A remarkable feature of ECAS 2017 was the emphasis on the everyday of social life. Exploring urban life through the lens of the ordinary included, among others, thinking through bus stations as central social spaces, or contemplating the significance of leisure in the making of the African City.  The everyday-ness of politics and entangled citizenship was stressed as well. A number of panels explored urbanity and religiosity. Interestingly, sexuality and especially sexual diversity emerged as a prominent theme, connecting again popular culture and the organisation and dynamics of LGBTI activism. Rather absent, on the other hand, especially when compared with the prominence such themes occupied a few years ago, were issues of reproductive health. Panels on urban health seemed primarily interested in the political economy of healthcare; a particularly interesting panel explored the recent ‘wellness craze’ in African cities, and how this phenomenon articulates the intersection of anxieties and aspirations with religious and therapeutic practices.  

While a few panels had a decided local or national focus, many had a regional or continent-wide reach. Some explicitly challenged long-standing (and indeed colonial) intellectual divisions of labour; a panel on political cultures on the central African copperbelt, for instance, combined the Anglophone research focus on the Zambian side, and the – quite disparate – historical trajectories of Belgian-based research on the Congolese section of the region.  
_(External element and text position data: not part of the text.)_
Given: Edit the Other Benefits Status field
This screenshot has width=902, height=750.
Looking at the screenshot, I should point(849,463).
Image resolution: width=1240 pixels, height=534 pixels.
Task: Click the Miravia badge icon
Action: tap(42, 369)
Africa’s connections to the global world, and how the African city and its inhabitants are part of and co-shape global formations, emerged as another new theme, while some panels also engaged explorations of African research and publishing in the global knowledge economy. These themes again took up the urgent political and epistemological questions that were raised at the conference opening: What is the point of African Studies? Answers differed, but the vibrant discussions, and the challenging interventions by African scholars based on and off the continent give much hope that something new is fermenting in African Studies.

Heike Becker is a regular contributor to the www.roape.net. As a writer and scholar. she directs research and teaching on multiculturalism and diversity as Professor of Anthropology at the University of the Western Cape in South Africa.